[Collected data]
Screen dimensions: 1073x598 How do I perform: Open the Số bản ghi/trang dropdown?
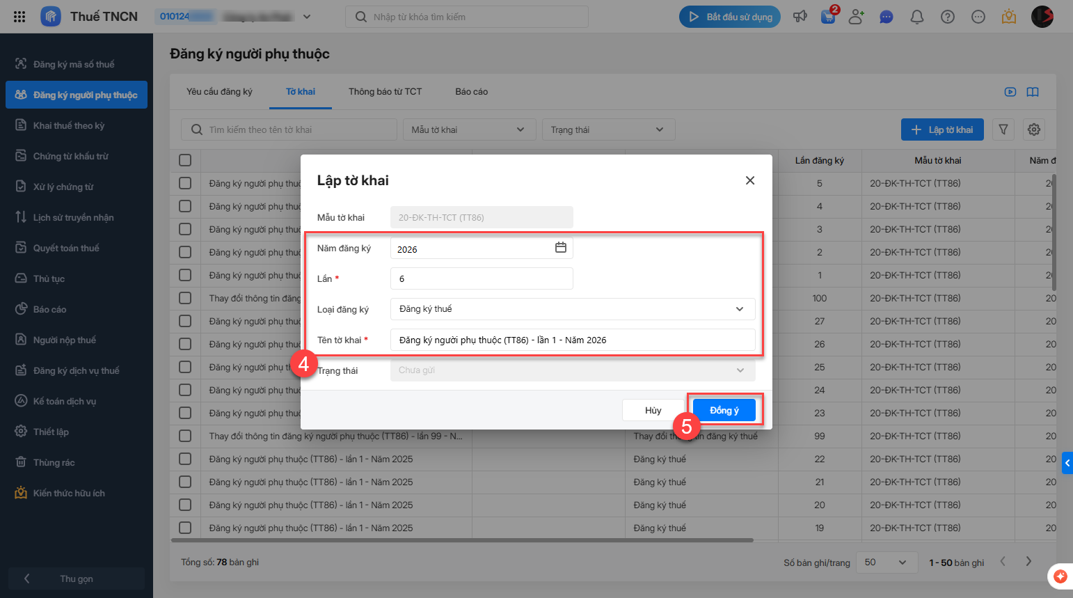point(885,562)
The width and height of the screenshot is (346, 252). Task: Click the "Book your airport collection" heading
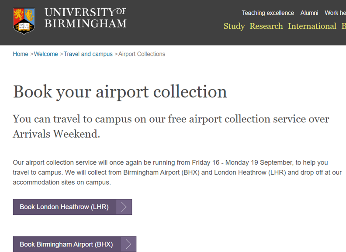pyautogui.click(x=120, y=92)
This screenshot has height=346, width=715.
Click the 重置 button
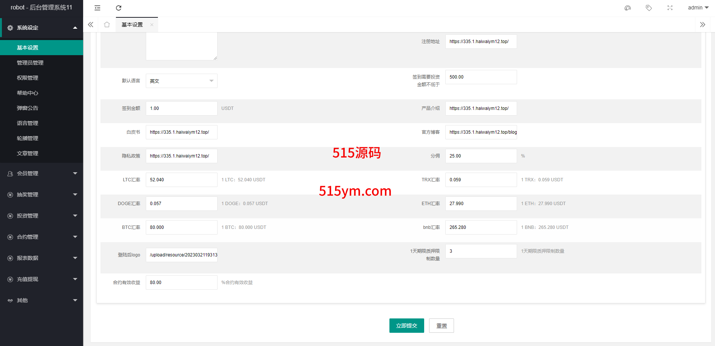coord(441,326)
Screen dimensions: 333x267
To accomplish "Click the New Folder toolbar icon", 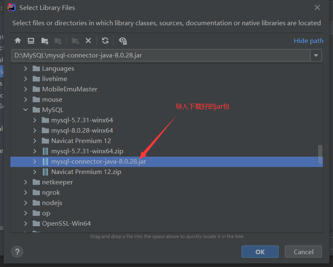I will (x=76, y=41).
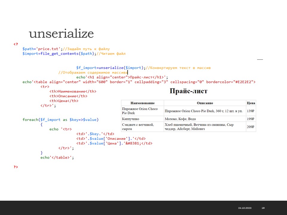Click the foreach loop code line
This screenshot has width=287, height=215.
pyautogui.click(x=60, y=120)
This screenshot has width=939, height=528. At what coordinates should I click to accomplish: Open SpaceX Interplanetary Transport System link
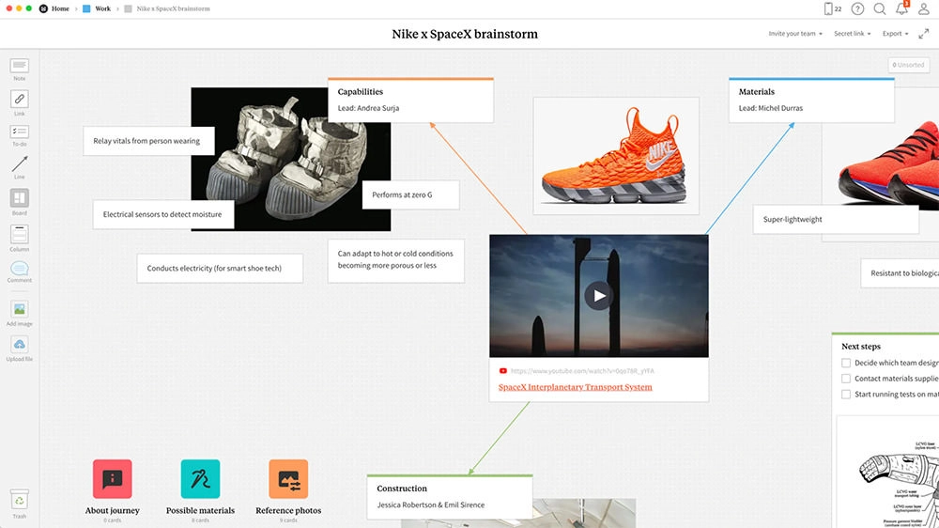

Problem description: Print, exactly as written, the lines above from the first one to the one containing "This screenshot has height=346, width=715.". Leave out pictures.

Reply to the task:
Screen dimensions: 1073x598 How do I perform: Open the Số bản ghi/trang dropdown?
point(885,562)
The width and height of the screenshot is (346, 252). Task: Click the "Book your airport collection" heading
pyautogui.click(x=120, y=92)
This screenshot has height=346, width=715.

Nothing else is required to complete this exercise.